> Work instruction
Look over the lines below. Report each one that includes the string "resolution".

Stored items
=== Begin Enclosure ===
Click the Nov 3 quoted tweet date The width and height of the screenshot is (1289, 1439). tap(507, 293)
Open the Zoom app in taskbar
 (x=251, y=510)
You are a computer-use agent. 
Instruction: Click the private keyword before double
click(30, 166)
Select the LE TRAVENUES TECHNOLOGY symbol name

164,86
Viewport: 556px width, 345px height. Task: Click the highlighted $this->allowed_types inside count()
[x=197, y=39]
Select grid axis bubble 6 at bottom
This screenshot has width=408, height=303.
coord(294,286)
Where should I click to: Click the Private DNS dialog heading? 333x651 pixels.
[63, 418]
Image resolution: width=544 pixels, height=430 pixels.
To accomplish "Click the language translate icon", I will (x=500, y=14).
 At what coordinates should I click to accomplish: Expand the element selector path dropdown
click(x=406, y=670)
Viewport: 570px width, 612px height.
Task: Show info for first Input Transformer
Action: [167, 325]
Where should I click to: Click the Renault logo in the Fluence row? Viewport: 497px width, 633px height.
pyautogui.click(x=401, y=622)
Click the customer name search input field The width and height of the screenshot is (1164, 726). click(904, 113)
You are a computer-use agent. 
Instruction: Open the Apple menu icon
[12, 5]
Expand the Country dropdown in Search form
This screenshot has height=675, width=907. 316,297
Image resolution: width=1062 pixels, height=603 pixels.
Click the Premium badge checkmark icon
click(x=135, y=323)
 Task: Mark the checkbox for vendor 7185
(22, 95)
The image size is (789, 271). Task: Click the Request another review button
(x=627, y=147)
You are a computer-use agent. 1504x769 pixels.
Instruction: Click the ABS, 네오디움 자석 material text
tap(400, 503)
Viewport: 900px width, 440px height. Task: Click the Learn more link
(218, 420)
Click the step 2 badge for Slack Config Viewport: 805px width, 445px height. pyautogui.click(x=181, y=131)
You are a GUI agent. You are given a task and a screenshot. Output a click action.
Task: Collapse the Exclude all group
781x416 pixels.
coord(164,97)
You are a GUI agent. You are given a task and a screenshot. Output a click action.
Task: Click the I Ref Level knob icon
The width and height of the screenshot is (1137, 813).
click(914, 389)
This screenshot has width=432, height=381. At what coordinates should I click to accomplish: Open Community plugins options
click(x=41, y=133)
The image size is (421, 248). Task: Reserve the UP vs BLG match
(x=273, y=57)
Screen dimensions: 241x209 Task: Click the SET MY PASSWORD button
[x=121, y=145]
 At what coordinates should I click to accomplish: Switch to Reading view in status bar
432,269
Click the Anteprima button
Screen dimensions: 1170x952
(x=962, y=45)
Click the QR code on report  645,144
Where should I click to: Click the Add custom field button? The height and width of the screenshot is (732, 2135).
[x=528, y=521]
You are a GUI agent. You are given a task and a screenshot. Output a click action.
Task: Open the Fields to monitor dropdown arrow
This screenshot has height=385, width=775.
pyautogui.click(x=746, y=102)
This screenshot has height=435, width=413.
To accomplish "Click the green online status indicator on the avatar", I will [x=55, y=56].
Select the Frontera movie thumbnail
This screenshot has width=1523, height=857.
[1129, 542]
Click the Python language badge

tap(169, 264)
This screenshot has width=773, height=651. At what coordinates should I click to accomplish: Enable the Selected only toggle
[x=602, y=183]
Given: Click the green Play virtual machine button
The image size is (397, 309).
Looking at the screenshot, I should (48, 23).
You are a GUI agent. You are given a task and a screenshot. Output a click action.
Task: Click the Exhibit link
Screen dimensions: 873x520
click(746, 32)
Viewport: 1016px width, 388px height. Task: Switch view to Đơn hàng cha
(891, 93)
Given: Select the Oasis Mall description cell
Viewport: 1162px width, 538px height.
=== End Enclosure ===
> Solution to this exercise
Image resolution: width=544 pixels, height=430 pixels.
Image resolution: width=1062 pixels, height=603 pixels.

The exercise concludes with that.